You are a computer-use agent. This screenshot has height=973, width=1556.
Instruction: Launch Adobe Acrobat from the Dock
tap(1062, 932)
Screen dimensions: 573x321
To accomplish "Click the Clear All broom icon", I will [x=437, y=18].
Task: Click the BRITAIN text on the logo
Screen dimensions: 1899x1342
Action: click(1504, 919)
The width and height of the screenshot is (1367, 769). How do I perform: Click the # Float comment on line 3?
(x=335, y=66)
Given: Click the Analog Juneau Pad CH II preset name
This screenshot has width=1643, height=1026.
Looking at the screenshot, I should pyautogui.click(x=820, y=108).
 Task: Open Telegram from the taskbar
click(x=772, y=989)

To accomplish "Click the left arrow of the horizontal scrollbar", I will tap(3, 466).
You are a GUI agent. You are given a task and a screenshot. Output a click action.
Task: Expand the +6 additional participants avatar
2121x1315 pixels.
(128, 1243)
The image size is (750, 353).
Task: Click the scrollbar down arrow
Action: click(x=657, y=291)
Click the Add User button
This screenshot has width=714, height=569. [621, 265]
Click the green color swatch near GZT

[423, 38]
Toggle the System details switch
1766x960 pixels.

■ ■ ■ ■ ■ ■ ■

AIM OF THE EXERCISE: Across the records, how many lines carry the word "will"? The answer should be a number alone.

EXERCISE ANSWER: 2